In 2015, the same year that actress Angelina Jolie had her ovaries removed to prevent BRCA1-related cancer, the Society of Gynecologic Oncology published new recommendations that included removing just the fallopian tubes in women who had completed childbearing in order to prevent what they were still calling ovarian cancer. Because the ovaries are the source of the hormone estrogen, which helps controls the menstrual cycle, keeping them in place helps prevent premature menopause, which is associated with heart disease, osteoporosis, neurological and psychiatric diseases, and an overall increase in the risk of dying prematurely.
The shift from believing that ovarian cancer begins in the ovaries to the understanding that it starts in the fallopian tube has critical implications for the development of new ways to screen for, prevent, and treat the disease.

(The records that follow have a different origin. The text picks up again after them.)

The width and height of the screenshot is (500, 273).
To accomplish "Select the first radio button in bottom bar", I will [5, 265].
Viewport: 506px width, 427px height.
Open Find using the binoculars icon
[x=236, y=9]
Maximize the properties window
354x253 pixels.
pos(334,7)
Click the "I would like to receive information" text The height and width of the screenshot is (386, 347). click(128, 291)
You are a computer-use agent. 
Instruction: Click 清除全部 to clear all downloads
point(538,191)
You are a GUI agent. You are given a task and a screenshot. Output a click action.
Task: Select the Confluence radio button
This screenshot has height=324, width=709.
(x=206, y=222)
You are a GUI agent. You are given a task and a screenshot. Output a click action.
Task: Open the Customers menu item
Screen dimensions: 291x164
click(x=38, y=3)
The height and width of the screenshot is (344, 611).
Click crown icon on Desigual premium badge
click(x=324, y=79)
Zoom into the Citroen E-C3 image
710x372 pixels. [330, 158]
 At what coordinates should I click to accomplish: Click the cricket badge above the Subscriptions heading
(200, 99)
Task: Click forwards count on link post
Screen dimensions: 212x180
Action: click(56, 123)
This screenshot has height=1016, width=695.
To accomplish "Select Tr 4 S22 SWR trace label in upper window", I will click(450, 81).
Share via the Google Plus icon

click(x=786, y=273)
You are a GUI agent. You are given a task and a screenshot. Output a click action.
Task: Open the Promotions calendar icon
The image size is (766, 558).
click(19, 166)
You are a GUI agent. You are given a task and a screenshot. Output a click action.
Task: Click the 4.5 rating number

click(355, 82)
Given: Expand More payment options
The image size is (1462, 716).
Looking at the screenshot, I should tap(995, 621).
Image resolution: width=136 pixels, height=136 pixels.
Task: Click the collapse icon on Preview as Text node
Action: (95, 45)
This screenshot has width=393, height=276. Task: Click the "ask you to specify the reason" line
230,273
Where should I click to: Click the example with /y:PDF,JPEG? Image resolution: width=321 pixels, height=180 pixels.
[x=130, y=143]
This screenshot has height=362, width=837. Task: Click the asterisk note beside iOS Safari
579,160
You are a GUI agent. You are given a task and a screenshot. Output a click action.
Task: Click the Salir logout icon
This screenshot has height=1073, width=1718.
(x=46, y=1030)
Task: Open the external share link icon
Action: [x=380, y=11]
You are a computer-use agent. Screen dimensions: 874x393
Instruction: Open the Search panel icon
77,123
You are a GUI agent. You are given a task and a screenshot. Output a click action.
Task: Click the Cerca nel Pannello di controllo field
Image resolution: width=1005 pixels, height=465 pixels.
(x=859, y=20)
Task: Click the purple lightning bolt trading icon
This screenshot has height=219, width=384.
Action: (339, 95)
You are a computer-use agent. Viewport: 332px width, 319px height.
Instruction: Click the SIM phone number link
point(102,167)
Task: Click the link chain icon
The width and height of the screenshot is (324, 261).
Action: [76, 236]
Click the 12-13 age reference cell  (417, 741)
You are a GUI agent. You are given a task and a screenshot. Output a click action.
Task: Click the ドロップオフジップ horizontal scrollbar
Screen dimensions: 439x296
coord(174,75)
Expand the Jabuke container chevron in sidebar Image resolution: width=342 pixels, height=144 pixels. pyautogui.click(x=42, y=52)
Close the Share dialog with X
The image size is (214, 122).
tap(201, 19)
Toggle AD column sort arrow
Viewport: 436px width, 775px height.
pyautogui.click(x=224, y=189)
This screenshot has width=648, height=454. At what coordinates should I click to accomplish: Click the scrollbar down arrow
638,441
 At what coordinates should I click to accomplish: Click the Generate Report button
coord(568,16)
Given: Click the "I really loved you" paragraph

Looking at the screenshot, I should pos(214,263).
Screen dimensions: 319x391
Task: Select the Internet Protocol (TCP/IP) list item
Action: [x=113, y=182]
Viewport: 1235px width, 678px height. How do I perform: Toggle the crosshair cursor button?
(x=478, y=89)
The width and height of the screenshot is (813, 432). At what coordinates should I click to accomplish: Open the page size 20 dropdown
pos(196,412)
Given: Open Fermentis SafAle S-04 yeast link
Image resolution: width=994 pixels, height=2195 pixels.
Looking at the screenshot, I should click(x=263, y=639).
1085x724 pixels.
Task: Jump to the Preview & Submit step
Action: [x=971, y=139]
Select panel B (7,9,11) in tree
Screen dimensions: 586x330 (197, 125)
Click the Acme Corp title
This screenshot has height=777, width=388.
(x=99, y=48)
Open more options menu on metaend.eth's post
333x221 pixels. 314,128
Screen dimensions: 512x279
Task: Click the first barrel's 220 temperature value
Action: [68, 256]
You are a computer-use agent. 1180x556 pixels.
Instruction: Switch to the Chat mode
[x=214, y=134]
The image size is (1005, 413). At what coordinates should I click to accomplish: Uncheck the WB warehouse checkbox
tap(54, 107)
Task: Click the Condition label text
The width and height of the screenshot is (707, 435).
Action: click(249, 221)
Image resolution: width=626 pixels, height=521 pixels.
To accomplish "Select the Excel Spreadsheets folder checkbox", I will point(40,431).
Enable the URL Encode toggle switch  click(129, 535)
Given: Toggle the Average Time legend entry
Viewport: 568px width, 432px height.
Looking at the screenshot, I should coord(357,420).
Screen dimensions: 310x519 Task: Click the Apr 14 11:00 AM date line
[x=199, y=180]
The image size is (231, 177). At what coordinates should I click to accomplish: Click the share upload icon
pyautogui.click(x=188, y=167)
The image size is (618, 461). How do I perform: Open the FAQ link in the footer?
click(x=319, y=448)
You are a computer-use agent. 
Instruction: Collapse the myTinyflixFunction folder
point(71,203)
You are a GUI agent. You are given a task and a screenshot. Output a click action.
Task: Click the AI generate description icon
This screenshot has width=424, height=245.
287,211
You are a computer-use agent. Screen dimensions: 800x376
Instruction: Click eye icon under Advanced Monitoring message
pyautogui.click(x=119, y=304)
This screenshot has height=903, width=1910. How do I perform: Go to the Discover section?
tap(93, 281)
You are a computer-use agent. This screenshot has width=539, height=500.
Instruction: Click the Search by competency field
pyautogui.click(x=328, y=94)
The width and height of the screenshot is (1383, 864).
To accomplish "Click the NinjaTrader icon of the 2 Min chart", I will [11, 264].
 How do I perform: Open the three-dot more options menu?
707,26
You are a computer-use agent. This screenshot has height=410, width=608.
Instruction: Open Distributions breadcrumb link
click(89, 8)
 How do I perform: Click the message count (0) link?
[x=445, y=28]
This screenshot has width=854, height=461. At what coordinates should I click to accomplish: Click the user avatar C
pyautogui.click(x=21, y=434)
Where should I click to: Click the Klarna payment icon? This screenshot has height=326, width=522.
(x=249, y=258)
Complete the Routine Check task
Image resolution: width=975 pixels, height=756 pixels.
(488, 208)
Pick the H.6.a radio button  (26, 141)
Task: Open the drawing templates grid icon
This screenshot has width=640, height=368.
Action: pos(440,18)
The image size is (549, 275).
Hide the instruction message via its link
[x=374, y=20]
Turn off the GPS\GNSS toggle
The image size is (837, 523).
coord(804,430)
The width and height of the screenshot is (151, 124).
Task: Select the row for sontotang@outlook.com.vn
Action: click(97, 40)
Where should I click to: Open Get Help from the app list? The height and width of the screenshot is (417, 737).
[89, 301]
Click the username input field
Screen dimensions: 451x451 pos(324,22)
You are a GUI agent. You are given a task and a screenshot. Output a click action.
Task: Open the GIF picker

Given this new scientific understanding, it is now incorrect and misleading to refer to the majority – and most deadly form – of pelvic serous cancers as ovarian cancer. In an age of precision medicine, we hope that doctors, administrators, insurance companies, policy makers, and advocacy groups will define and explain these conditions for the public with the appropriate accuracy women and their loved ones deserve.
Beyond semantics, however, there is real harm in misleading women with an outdated term. It impairs awareness of new possibilities for prevention and treatment while also hindering promising new avenues of research. New approaches to a redefined disease could dramatically improve screening and early detection.
This new understanding of the disease formerly known as ovarian cancer and its consequences may not only reduce the risk of developing it, but may also eliminate premature menopause and preserve the ability to bear a child in women at high risk for it, who now might need to have only their fallopian tubes removed, and not their ovaries.
If I was still in child bearing years I might elect to only have my fallopian tubes removed. As it is I could still do that to prevent me from going into premature menopause. However, at the age of 52 I like to joke that I have one egg that gets coughed out every month like a little old man with a pack a day smoking habit. My Mom’s ovarian cancer along with the presence of several large fibroids and cysts has led me to the decision to have a hysterectomy.
In retrospect, what is ironic is that the symptoms I’ve been having that led me to this decision are very similar to those I described in the beginning of this article. I’ve had lower back pain, occasional bloating, eating and feeling full more quickly than usual and an increase in the frequency of my urination. However, I’ve been managing my discomfort with subtle changes to my diet, acupuncture, and using Chinese herbs and essential oils – having no idea it was related to the fibroids that have tripled in size over the last three years.
With the knowledge I now have, I can make informed decisions about my body. I wish I had the same knowledge in 2006 when my Mom was going through all of her discomfort. If I knew then what I know now, she may still be living.